— GIVEN PASSAGE —
((

# Preamble script block to identify host, user, and kernel
import sys
! hostname
! whoami
print(sys.executable)
print(sys.version)
print(sys.version_info)
! pwd
%%html
<!--Script block to left align Markdown Tables-->
<style>
  table {margin-left: 0 !important;}
</style>
Last lesson we introduced empirical (based on observations) distributions and fit models to them - made the red line explain the blue dots. Ltes refresh a little:
Plotting Position: An empirical distribution, based on a random sample from some underlying distribution, is obtained by plotting an estimate of the exceedance (or cumulative) probability of the sample distribution against the sample value. 
The exceedance probability estimate for a particular sample value is a function of sample size and the rank of the particular sample. For exceedance probabilities, the sample values are ranked from largest to smallest.

))

— GIVEN INFORMATION —

((

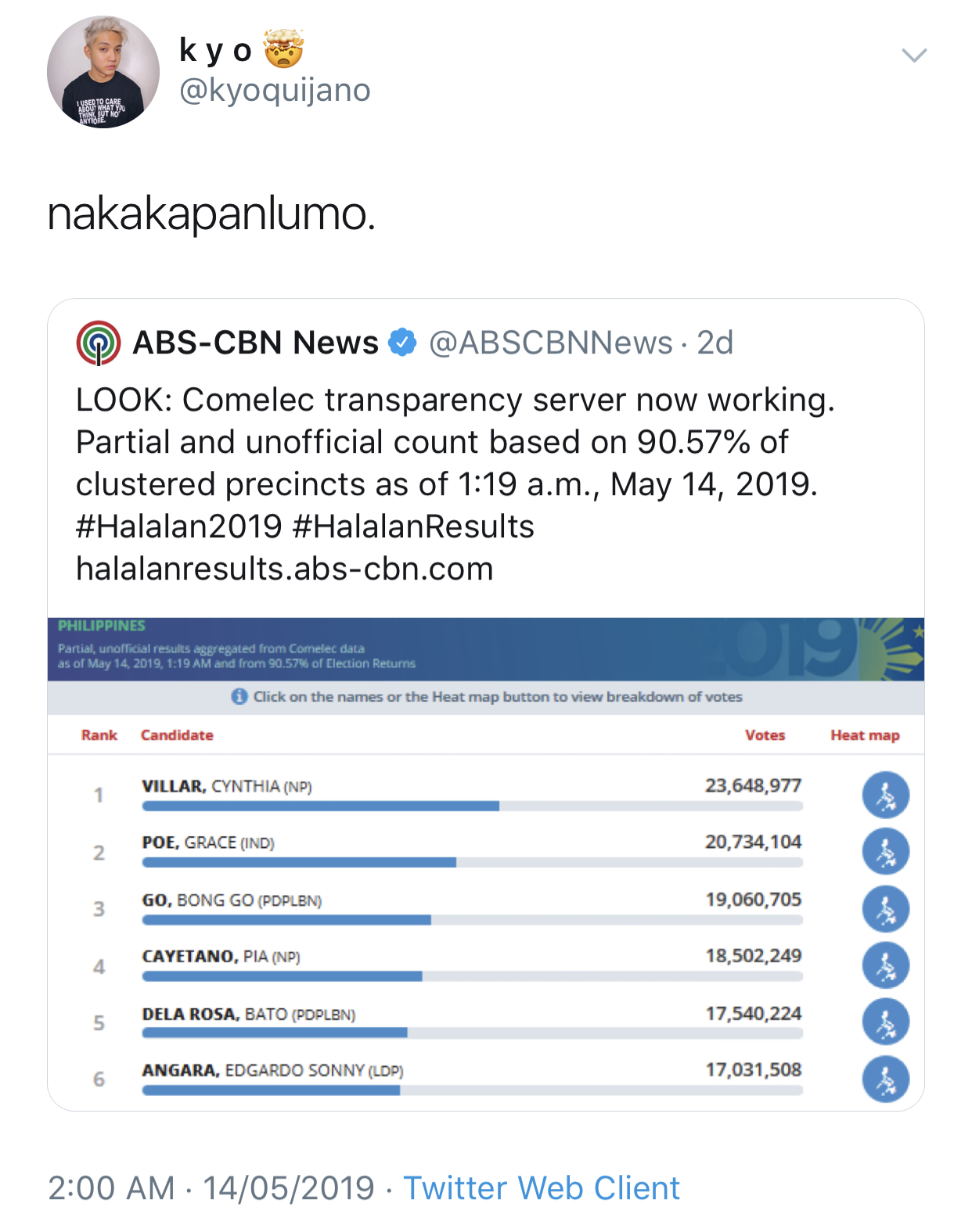Open heat map for Cayetano, Pia
The width and height of the screenshot is (972, 1232).
point(885,966)
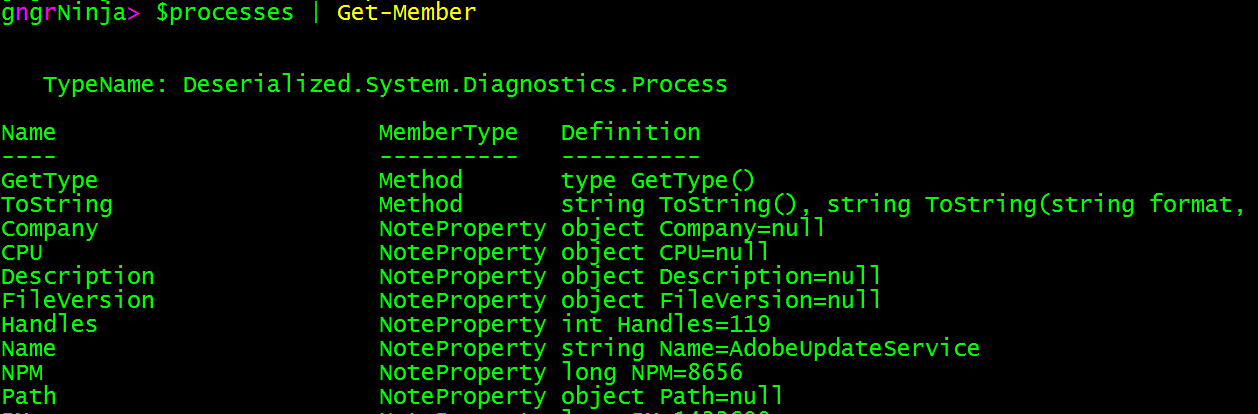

))

— ACTIONS TO TAKE —
1. Output the part of the notebook lesson on empirical distributions that opens with the words containing "print(sys.version)" and closes with "largest to smallest.".
2. Answer these questions from the notebook lesson on empirical distributions:
(a) Which shell command in the preamble identifies the user?
(b) What does the lesson say "empirical" means?
(c) For exceedance probabilities, in what order are the sample values ranked?
3. Extend the notebook lesson on empirical distributions and plotting positions beyond its final sentence.

— ANSWERS FOR THE TASKS —
1.
print(sys.version)
print(sys.version_info)
! pwd
%%html
<!--Script block to left align Markdown Tables-->
<style>
  table {margin-left: 0 !important;}
</style>
Last lesson we introduced empirical (based on observations) distributions and fit models to them - made the red line explain the blue dots. Ltes refresh a little:
Plotting Position: An empirical distribution, based on a random sample from some underlying distribution, is obtained by plotting an estimate of the exceedance (or cumulative) probability of the sample distribution against the sample value. 
The exceedance probability estimate for a particular sample value is a function of sample size and the rank of the particular sample. For exceedance probabilities, the sample values are ranked from largest to smallest.

2.
(a) whoami
(b) Based on observations.
(c) From largest to smallest.

3.
The general expression in common use for plotting position is $ P = \frac{m - b}{N + 1 -2b} $
where m is the ordered rank of a sample value, N is the sample size, and b is a constant between 0 and 1, depending on the plotting method.
Lets look at some real data from https://www.depts.ttu.edu/techmrtweb/reports/complete_reports/0-6654-1_Final.pdf The database in the report is available at: http://54.243.252.9/engr-1330-psuedo-course/CECE-1330-PsuedoCourse/1-Lessons/Lesson14/database_txdot0-6654.txt
A proper URL reading would look something like:
import requests 
remote_url="http://54.243.252.9/engr-1330-psuedo-course/CECE-1330-PsuedoCourse/1-Lessons/Lesson14/database_txdot0-6654.txt"
rget = requests.get(remote_url, allow_redirects=True)  
open('database_txdot0-6654.txt','wb').write(rget.content) 
Of course neither of these will work with CoCalc, so you have to manually obtain the file.
Here we already have the file downloaded.
import pandas 
data = pandas.read_csv("database_txdot0-6654.txt",sep="|") 
data.head()
The file contains various fields, here let's just name a few.
CDA is the contributing drainage area, V is the mean section velocity in the stream at a gaging station, B is the topwidth, A is the cross section area of flow, Q is the beasured discharge.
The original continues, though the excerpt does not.